While some showrooms are downsizing or closing down altogether, others have recently opened their doors to extraordinary new spaces that showcase top-notch creativity, a diversity of product and a try-it-before-you-buy mentality. The four showrooms profiled here show that, while the economic recovery has been slower than most would have liked, some kitchen and bath professionals are ready to expand and make a bold statement in the process.
For Peter Salerno, CMKBD, Peter Salerno, Inc., the new 10,000-square-foot showroom he recently opened in Wyckoff, NJ, to replace his previous 2,000-square-foot showroom has a two-fold benefit for clients. First, the partnerships he created with an appliance showroom and a tile showroom give homeowners a one-stop shopping experience. Second, with 14 displays – including those for kitchens, baths and specialty rooms such as wet bars, several of which are live – he has plenty of opportunity to show creative ways to personalize a space.
The seed for this unique partnership approach was planted in Salerno’s mind seven years ago, when the economy was flourishing. However, a few short years later, everything crashed. “But I was already deep into the process,” he says, indicating the groundwork had already been laid. “I was basically at the point of no return.”
So Salerno charged forward, opening the doors just three months ago.
“It was a long process, because we needed to set it up so it would work comfortably for all [three] of us,” he says. “We each have our own showroom, but clients can walk down the sidewalk to each of the businesses. It’s like being under one roof.”
Salerno designed his showroom to address some of his clients’ most common complaints: lack of time and not being able to find what they’re looking for.
“It takes time to track down products and materials,” he says. “But it doesn’t have to be agonizing. The first thing I tell my clients is that their projects will be fun.”
That philosophy shows through in the new space. “I am an artist,” he says. “I wanted to create an art museum and within that art museum, I wanted to incorporate cabinetry, which is different from many showrooms where cabinetry is accented with art. I basically turned the industry upside down with this showroom.”
That is evident in several of the displays, including a kitchen display that uses reclaimed tin from a 1920’s filling station to sheath a ventilation hood as well as the refrigerator.

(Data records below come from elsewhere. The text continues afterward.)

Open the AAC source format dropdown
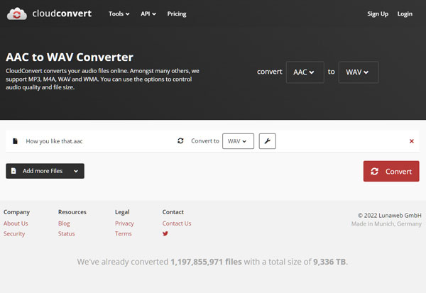This screenshot has width=426, height=293. [305, 72]
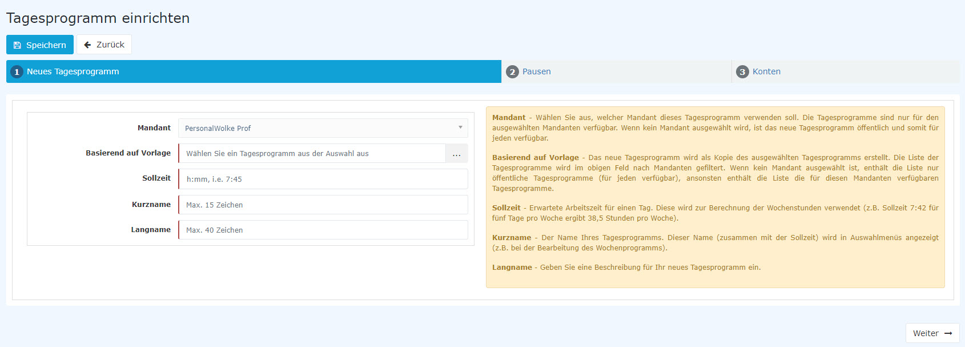The image size is (965, 347).
Task: Click the left arrow icon beside Zurück
Action: click(x=87, y=45)
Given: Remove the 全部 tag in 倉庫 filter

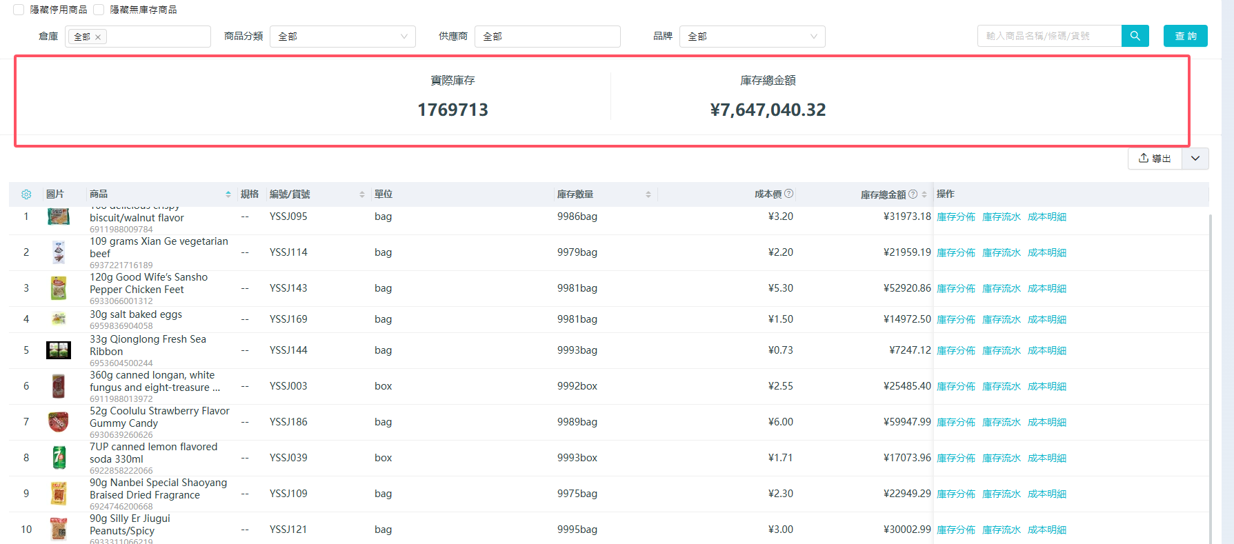Looking at the screenshot, I should coord(98,37).
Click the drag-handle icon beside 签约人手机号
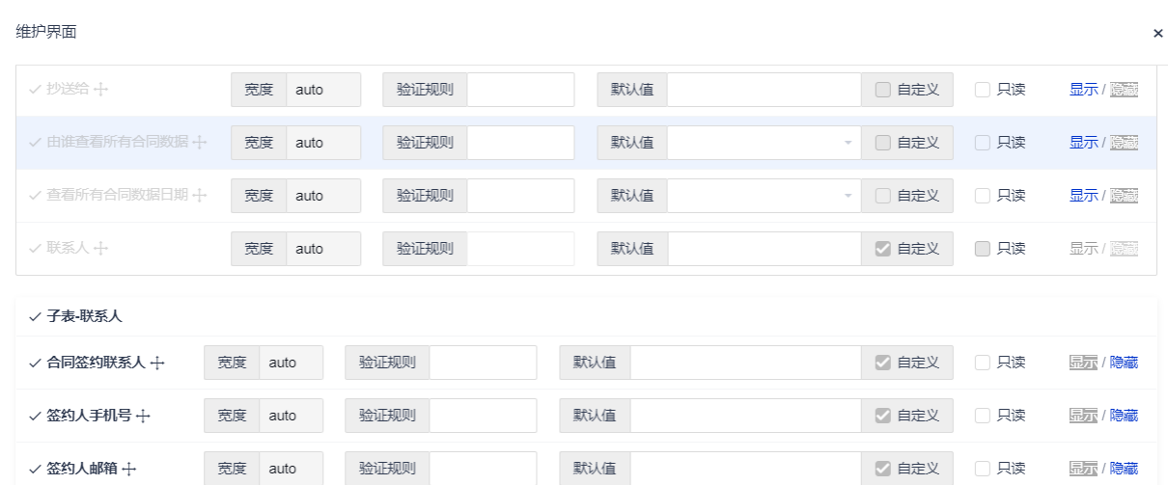Screen dimensions: 1168x485 coord(144,417)
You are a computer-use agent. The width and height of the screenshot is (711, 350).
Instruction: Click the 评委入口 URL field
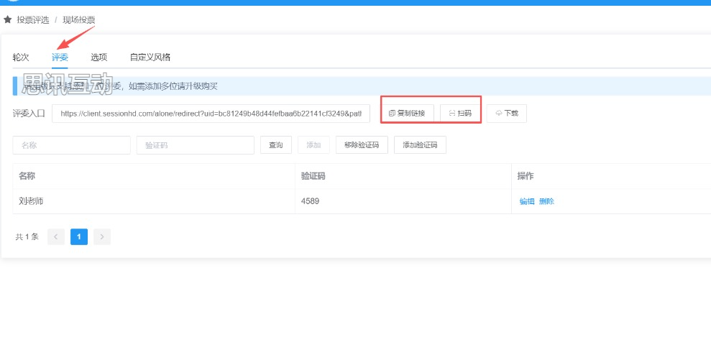coord(211,114)
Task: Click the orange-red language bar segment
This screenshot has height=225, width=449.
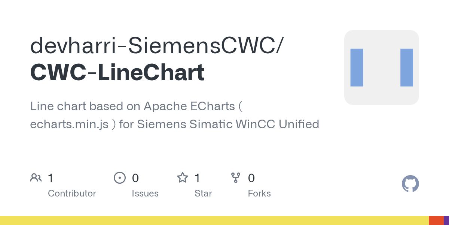Action: (x=436, y=221)
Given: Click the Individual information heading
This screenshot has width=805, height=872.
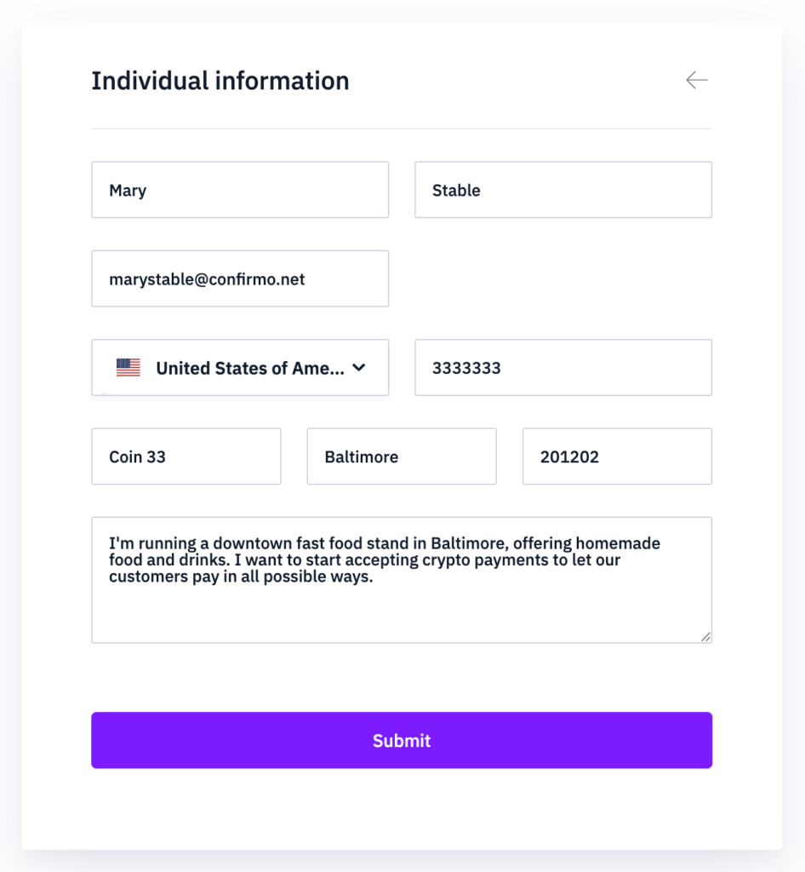Looking at the screenshot, I should 220,81.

An atypical powder room highlights the work of a graffiti artist who painted the New York City skyline on its walls. The concrete floor resembles an asphalt road, complete with a manhole cover.
A 1959 Corvette that Salerno salvaged from a junkyard and turned into a bar also garners a lot of attention. Synchronized with lights and 1950’s music, the display is a perfect example of Salerno’s creativity.
“When many people visit the showroom, they tell me they’ve never seen anything like this before,” Salerno says. And that’s good for business, he indicates. “A showroom is a tool, an instrument to show people what you can do,” he says. “If you can give people something that is one of a kind, they will want to work with you. I often hear people say, ‘if this is what he can do with a showroom, I’d like to see what he can do with my house.’”
Build it and they will come
When Michelle Henderson was hired six years ago to design, build and manage a new 15,000-square-foot, high-end showroom for Banner Plumbing Supply in Buffalo Grove, IL, she was brought onboard at a time when the economy was just beginning its downward spiral. Undeterred, the company forged ahead with an “if we build it they will come” attitude that has proven to be right on target.
With a variety of interactive displays – from hands-free and touch faucets to a working body dryer – the showroom is designed with a try-it-before-you-buy-it policy. Hot water is plumbed to eight tubs and four steam shower systems as well as 38 kitchen and lavatory faucets, 13 toilets and a multitude of showerheads and hand showers.